When they’d finished eating he did as he’d said, got up to go, and for the first time since their exchange of words their glances held.
‘I know I’ve been a pain tonight, Helena,’ he said stiffly. ‘All I can say is that I’ve had my reasons. They are connected with you, but not in the way you think. By the next time we meet I will have adjusted, but for the moment I’m not thinking very straight.’
‘Are you trying to tell me that getting to know me better would conflict with your memories of your family?’ she asked slowly, and watched his face stretch.
Then it was her turn to be surprised as he replied, ‘No. I accept that they are gone for ever. It has nothing to do with that.’
At the door he kissed her gently on the brow and she could have wept. What had happened to all her high hopes, her plans for a romantic evening? They’d disappeared with the finding of that poor woman’s body, and she wished she understood why.
‘Lock up after I’ve gone,’ he told her sombrely, ‘and make sure that you switch on the security lights and activate the burglar alarm.’
‘I always do,’ she told him flatly, and as he walked down the path to his car it took all her strength of will not to run after him and beg him to come back.
* * *
As Blake drove home his face was grim. What a fiasco the evening had turned out to be. He’d set off for the cottage at eight o’clock in a buoyant mood and had been only mildly miffed when the call had come from the police station, thinking that it was all part of a day’s work and would soon be sorted.
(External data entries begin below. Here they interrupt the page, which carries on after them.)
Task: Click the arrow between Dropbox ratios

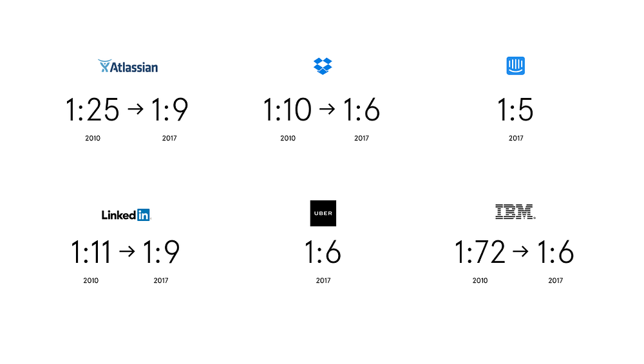Action: point(327,109)
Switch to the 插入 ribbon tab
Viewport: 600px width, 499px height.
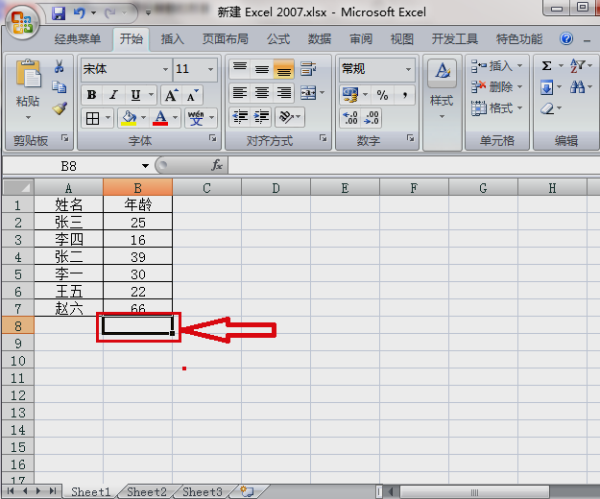coord(172,39)
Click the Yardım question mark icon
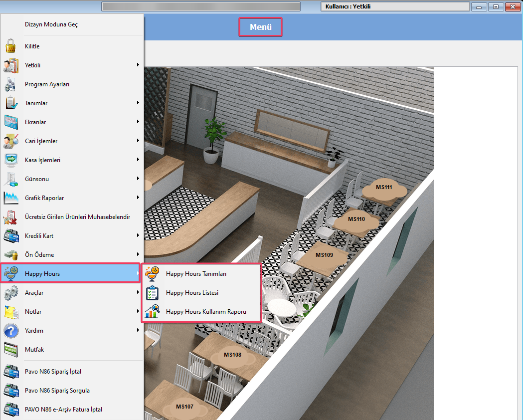Screen dimensions: 523x420 (11, 331)
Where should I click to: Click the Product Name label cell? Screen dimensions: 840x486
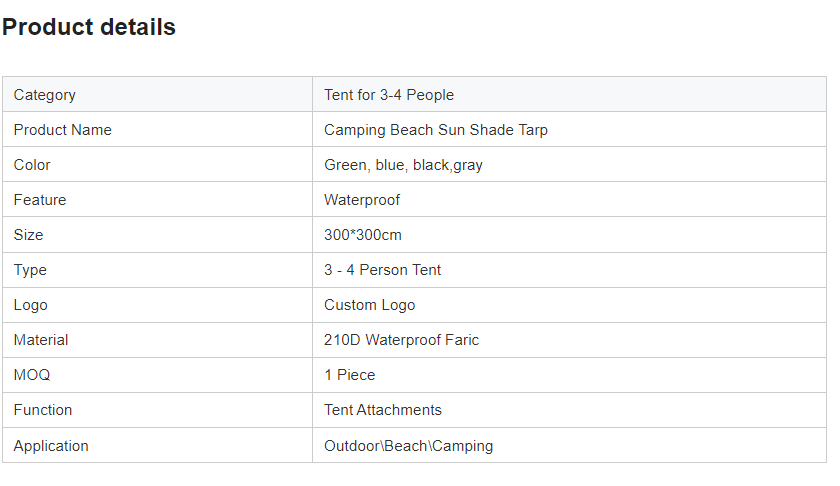click(63, 130)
Helena wanting to go with him had been a surprise but, keen for her company, he’d agreed, never dreaming that he was going to hear something that would horrify and sicken him.
Her own nightmare was in the past. He kept telling himself that and knew it to be true. But it didn’t take away the feeling of nausea or lessen the determination that from now on he was going to see that she kept out of danger and had no connection in any way with the seedy side of life.
She must have thought him a complete idiot the way he’d behaved when they’d got back to the cottage, he told himself as he garaged the car. It took a lot to throw him into that state, but he was in love with her, wasn’t he? Wanted to spend the rest of his life with her.
He’d already lost one woman he loved. If the precious gift of another deep commitment was to come his way, he would protect and cherish her with every fibre of his being and pray that Helena would never again be tainted by the wrongdoing of others.